Phenolic Constituents
Later in 2008, Pacheco-Palencia and two of the same researchers identified for the first time the phenolic constituents in crude oil extracts of the açaí berry. Like the berry, the oil was found to contain high concentrations of phenolic acids (i.e., vanillic acid, syringic acid, p-hydroxybenzoic acid, protocatechuic acid, and ferulic acid), (+)-catechin, and several procyanidin oligomers. The researchers evaluated the thermal stability of the oil during short- and long-term storage for lipid oxidation and phenolic retention, in terms of the effects on antioxidant activity. They found that phenolic acids underwent a 16% loss at 20° or 30° C after 10 weeks of storage, and a 33% loss at 40° C. Procyanidin oligomers showed greater degradation: 23% at 20° C, 39% at 30° C, and 74% at 40° C, in both high- and low-phenolic açaí oils. Phenolic and antioxidant capacity decreased less than 10% during short-term (20 minutes) heating at 150° C and 170° C. The investigators concluded that the high phenolic composition of açaí oil renders it a potentially beneficial food and supplement option, as well as a promising cosmetic agent (J. Agric. Food Chem. 2008;56:4,631-6).
Conclusions
Açaí berry is a popular ingredient in beverages in Central and South America, and its popularity is steadily increasing in North America. It is highly touted for its antioxidant potency. The berry is available in oral supplement form and is advertised as a miraculous weight-loss elixir. It is not often found in topical preparations because of its blue color.

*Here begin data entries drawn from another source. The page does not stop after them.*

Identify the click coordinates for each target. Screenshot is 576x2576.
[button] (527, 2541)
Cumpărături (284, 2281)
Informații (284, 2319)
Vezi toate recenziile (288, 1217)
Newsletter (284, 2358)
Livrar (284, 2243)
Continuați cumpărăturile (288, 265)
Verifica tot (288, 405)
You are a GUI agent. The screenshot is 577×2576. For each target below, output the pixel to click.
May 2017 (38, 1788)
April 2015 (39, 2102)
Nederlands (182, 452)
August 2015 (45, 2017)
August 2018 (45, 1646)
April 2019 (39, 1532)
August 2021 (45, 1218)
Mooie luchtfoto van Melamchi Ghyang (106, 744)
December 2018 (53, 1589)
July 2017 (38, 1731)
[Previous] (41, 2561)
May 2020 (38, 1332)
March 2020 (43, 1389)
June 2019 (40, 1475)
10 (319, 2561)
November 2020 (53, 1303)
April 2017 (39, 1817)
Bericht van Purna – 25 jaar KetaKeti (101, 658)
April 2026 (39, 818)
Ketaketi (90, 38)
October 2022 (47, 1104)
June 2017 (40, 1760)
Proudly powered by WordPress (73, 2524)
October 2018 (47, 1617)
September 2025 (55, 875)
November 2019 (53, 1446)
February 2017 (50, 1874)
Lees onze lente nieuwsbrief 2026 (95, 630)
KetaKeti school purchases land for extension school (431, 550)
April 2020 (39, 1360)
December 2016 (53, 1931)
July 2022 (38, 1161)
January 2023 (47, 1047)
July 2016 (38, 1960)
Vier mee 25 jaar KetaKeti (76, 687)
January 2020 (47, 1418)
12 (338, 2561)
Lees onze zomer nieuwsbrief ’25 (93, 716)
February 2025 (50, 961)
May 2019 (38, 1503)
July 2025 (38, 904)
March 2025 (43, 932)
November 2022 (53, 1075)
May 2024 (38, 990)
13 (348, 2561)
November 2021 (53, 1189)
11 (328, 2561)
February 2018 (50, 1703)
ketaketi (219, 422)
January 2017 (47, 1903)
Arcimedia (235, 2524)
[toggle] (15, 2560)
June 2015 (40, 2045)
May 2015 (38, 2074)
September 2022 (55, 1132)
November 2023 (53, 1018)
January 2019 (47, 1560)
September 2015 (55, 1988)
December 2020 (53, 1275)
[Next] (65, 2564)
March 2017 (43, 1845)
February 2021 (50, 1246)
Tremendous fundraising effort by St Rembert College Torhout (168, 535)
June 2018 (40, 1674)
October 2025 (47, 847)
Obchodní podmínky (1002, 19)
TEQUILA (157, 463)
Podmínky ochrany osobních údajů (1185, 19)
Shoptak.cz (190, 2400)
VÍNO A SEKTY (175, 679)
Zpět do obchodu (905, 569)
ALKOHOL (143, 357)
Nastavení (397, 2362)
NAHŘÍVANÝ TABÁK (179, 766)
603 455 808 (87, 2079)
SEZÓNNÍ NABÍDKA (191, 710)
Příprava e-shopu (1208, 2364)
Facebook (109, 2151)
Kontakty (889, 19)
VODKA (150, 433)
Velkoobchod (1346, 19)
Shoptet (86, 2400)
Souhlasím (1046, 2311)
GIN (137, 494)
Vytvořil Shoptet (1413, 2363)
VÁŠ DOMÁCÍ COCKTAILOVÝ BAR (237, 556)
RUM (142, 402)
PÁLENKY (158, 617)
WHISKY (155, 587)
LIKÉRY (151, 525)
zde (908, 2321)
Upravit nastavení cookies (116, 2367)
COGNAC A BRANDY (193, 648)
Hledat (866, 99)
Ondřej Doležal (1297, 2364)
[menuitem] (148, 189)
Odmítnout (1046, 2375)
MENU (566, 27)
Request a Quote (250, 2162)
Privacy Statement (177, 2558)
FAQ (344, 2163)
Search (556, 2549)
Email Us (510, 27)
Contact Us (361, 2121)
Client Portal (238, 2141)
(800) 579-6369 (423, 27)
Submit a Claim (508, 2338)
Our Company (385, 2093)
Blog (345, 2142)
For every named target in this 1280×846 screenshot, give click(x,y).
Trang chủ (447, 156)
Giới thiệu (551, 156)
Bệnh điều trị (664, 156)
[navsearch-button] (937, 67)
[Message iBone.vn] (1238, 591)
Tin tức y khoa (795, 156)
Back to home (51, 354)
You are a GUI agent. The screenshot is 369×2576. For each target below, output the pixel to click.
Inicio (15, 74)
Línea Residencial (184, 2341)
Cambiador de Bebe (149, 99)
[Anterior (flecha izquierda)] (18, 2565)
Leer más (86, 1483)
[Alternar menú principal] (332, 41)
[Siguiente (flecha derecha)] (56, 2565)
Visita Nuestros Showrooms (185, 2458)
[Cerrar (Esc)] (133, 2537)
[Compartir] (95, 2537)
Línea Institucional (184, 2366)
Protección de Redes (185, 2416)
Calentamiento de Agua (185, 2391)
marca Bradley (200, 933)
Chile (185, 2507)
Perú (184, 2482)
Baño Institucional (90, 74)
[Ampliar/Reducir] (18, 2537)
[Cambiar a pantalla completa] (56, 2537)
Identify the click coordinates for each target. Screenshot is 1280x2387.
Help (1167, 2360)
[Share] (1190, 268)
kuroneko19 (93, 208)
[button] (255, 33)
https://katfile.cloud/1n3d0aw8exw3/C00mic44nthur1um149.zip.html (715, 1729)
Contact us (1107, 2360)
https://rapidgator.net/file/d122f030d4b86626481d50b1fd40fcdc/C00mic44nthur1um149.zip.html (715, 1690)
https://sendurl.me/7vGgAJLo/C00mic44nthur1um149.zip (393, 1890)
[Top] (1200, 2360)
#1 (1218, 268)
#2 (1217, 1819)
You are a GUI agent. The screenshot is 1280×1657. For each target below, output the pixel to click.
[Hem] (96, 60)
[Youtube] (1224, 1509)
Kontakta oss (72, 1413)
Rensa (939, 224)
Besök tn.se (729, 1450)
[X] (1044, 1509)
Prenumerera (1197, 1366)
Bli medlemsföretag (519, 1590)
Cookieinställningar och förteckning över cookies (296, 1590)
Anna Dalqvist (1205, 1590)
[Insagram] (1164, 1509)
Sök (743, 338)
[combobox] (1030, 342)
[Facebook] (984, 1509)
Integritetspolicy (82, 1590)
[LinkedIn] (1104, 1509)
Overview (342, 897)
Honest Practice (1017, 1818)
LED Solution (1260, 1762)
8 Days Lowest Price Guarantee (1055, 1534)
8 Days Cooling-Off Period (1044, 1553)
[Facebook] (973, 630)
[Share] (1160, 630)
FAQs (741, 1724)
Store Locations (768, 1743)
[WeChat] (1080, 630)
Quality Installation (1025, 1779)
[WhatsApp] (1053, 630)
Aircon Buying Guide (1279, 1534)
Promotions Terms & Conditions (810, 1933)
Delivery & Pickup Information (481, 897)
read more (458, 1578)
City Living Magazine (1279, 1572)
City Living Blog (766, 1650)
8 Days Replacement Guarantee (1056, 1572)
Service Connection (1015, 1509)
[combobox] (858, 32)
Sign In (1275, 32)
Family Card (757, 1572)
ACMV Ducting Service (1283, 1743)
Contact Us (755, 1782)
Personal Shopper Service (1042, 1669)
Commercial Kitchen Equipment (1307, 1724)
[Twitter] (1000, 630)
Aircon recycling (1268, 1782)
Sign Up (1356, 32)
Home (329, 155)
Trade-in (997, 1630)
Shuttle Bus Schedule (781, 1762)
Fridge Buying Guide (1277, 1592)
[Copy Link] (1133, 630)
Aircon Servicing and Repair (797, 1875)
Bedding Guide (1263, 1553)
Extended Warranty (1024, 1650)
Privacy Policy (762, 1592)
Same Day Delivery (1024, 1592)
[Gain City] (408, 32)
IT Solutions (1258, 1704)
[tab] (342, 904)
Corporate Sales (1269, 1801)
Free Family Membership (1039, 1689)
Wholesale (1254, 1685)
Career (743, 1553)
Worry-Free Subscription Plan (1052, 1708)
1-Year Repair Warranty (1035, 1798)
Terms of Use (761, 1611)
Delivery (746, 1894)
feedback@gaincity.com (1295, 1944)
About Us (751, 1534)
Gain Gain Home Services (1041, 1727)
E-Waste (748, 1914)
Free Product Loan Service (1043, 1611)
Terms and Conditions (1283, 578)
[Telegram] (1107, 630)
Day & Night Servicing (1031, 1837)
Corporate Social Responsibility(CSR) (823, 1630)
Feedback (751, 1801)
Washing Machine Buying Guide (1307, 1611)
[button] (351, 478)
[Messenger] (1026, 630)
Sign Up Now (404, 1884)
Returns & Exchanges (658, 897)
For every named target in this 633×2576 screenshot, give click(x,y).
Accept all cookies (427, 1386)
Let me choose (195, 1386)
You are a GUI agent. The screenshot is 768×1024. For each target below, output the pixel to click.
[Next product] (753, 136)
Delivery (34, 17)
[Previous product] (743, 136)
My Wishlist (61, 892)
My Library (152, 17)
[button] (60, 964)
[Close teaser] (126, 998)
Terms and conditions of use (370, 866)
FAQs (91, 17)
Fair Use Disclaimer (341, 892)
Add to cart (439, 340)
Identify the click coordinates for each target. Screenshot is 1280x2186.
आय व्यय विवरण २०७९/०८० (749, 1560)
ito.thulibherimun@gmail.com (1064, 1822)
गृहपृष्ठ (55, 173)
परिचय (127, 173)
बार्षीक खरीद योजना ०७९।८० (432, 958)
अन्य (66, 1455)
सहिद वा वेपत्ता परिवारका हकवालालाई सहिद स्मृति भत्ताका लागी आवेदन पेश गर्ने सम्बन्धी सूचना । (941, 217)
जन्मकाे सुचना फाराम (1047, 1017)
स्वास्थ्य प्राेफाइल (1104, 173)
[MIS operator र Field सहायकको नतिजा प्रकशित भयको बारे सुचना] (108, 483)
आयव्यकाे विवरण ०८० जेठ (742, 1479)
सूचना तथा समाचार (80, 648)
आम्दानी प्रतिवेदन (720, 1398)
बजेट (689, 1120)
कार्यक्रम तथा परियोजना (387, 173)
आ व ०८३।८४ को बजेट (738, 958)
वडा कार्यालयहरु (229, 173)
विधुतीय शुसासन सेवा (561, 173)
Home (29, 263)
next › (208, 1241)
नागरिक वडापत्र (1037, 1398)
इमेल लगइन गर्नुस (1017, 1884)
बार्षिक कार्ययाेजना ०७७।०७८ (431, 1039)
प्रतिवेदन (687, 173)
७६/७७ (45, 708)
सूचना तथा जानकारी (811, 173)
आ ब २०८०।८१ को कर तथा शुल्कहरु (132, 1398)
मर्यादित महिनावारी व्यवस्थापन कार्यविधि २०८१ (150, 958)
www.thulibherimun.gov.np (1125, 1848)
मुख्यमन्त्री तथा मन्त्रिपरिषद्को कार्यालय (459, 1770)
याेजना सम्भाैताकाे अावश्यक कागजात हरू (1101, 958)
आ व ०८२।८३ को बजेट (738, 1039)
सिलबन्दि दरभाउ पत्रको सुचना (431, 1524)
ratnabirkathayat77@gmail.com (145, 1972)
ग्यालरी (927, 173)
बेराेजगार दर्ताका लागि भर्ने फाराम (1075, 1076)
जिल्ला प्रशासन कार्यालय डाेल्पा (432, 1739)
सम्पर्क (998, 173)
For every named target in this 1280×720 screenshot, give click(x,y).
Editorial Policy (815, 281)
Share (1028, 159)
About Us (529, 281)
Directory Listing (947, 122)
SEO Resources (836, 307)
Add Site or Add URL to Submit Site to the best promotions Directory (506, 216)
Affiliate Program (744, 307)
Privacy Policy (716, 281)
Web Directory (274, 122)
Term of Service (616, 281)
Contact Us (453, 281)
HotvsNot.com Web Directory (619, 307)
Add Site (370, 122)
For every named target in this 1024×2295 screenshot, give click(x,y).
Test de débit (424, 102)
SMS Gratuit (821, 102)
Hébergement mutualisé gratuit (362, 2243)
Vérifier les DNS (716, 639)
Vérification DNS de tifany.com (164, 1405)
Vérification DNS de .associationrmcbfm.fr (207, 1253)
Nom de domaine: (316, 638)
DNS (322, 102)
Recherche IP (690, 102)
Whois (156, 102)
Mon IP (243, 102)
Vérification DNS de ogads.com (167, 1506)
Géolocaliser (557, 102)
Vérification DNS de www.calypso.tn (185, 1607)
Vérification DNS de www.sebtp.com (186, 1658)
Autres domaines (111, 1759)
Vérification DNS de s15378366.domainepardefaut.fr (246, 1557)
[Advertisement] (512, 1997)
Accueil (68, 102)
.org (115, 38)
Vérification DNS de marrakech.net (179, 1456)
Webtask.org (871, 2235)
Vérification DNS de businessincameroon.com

While some of the scant research on açaí is compelling and, indeed, suggests significant antioxidant capacity, there is no evidence to support the use of açaí for weight loss. It is important that practitioners deflate the hype surrounding this botanical and indicate to patients that much more research is necessary to determine whether the antioxidant properties of açaí can be appropriately harnessed in topical or oral skin products.
That said, while I strongly recommend disabusing patients of the notion that açaí will help them lose weight, adding a sizable portion or portions of anthocyanin-containing berries, including açaí, in one’s diet is a healthy choice. As always, it’s best to suggest whole foods – real fruit – as opposed to diluted but sugared fruit drinks.